O primeiro trimestre foi marcado pelo arrocho. Em média os acordos e convenções coletivas homologados no período consagram queda de 0,8% em janeiro, 0,3% em fevereiro e 0,1% em março. Dois fatores foram determinantes para este resultado: o crescimento do desemprego e a inflação também em alta, que tem o dom de corroer diariamente o poder de compra dos salários, operando uma perversa e furtiva transferência de renda do trabalho para o capital.

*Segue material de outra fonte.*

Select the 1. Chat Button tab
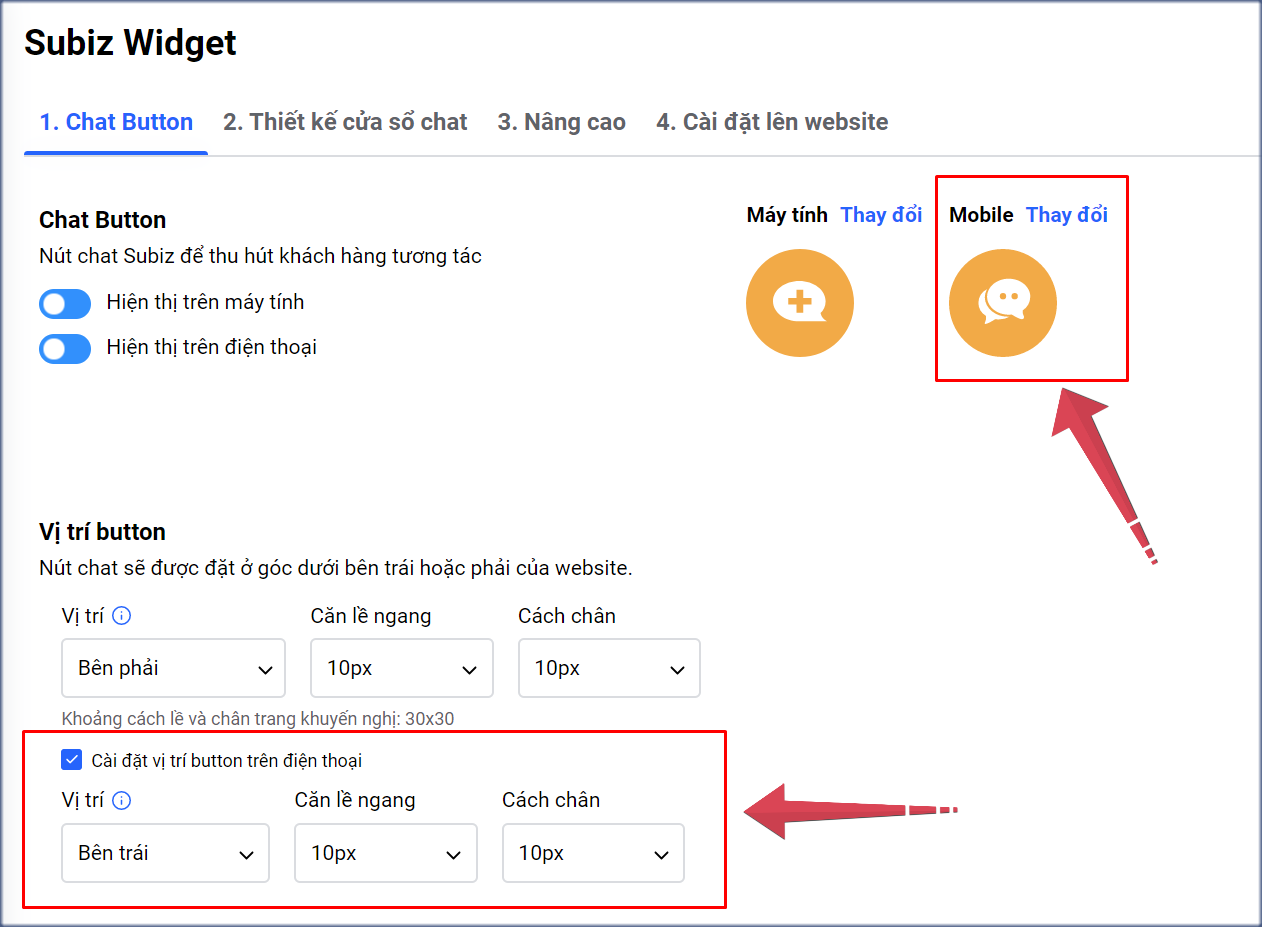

As estatísticas da fundação revelam ainda que o número de negociações coletivas concluídas com redução da jornada e redução dos salários subiu a 92 nos três primeiros meses deste ano, cerca de 35% do total computado nos 12 meses do ano passado. É outra consequência da crise, que deixa os sindicatos fragilizados e propensos a engolir sapos, fechando acordos que, em outras circunstâncias, seriam considerados inaceitáveis.
A redução da jornada sem redução de salários, além de conter o desemprego, teria outros reflexos positivos sobre a macroeconomia, uma vez que a preservação do poder de compra dos trabalhadores evitaria a contração do consumo, dificultando a transmissão da recessão para o setor de comércio e serviços. A contrapartida, neste caso, seria a redução dos lucros, coisa com a qual o patronato não concorda e as categorias, fragilizadas pelo desemprego, não têm força para impor. O capital não mede esforço para impor à classe trabalhadora o ônus da crise que ele próprio engendra.

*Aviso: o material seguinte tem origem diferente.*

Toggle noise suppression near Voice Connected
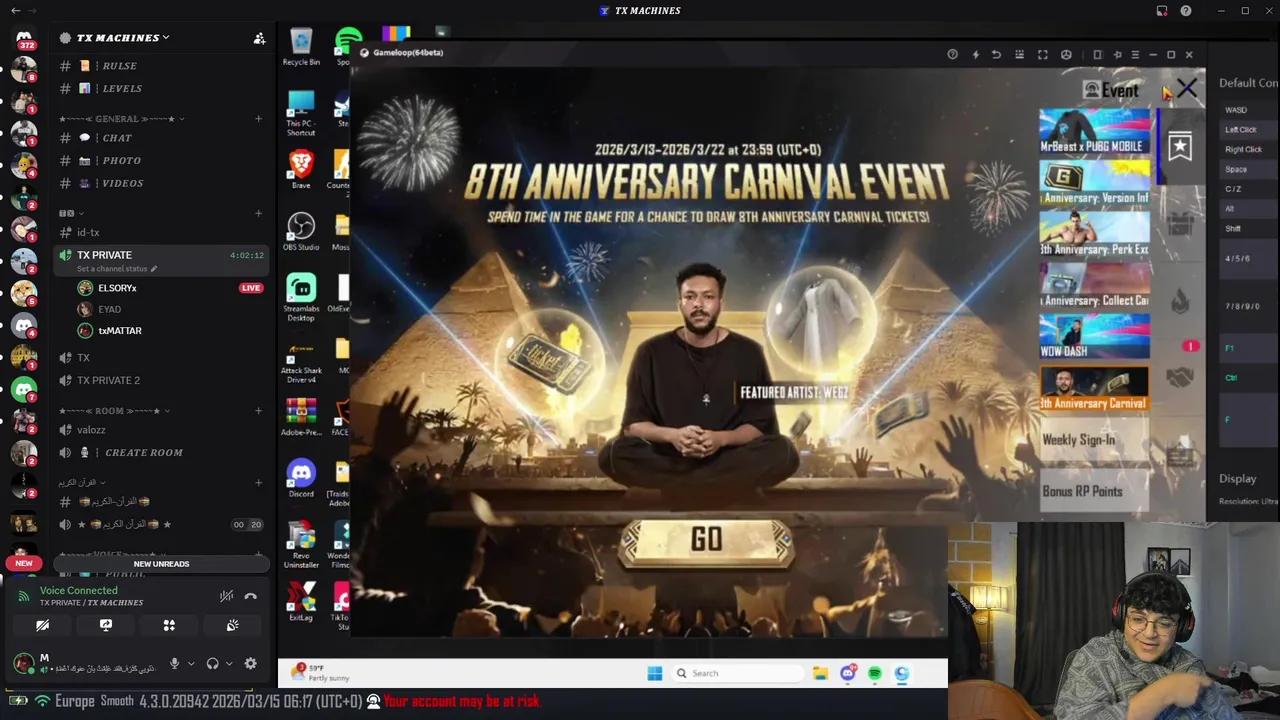This screenshot has height=720, width=1280. pyautogui.click(x=226, y=596)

A OIT (Organização Internacional do Trabalho) estima que até o final deste ano o exército de desocupados terá um acréscimo de 700 mil novas pessoas por aqui. Trata-se de um flagelo para milhões de seres humanos, que não castiga apenas os pobres e despossuídos do Brasil. A OIT prevê que o desemprego mundial, que não para de crescer e afetava 197,1 milhões no ano passado (cerca de um milhão a mais do que em 2014 e 27 milhões a mais do que nos anos anteriores à crise iniciada no final de 2007) deve ultrapassar a casa dos 200 milhões pela primeira vez em 2017.

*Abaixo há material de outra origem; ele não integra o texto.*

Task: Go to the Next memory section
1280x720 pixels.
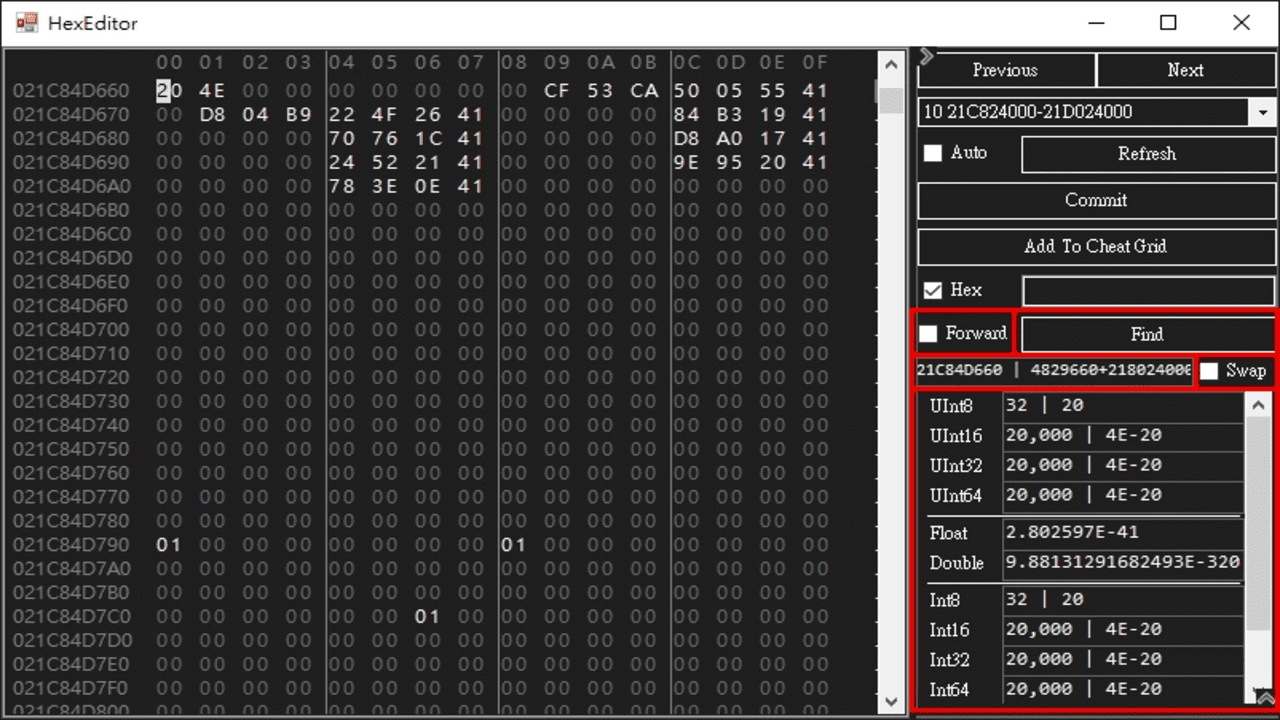Action: pyautogui.click(x=1185, y=70)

Por estas e outras razões faz todo o sentido que a classe trabalhadora e o movimento sindical lutem também pelo desenvolvimento e defendam políticas públicas que promovem o crescimento econômico e a valorização do trabalho. Mas é preciso ter consciência de que as crises são inevitáveis sob o capitalismo e, além disto, o sistema de produção liderado pela burguesia, na medida em que amadurece, torna-se a cada dia mais hostil ao desenvolvimento das forças produtivas. Para solucionar o dilema será preciso superar o capitalismo e abrir caminho ao socialismo, o que de resto (a julgar pela história) não se faz sem revolução.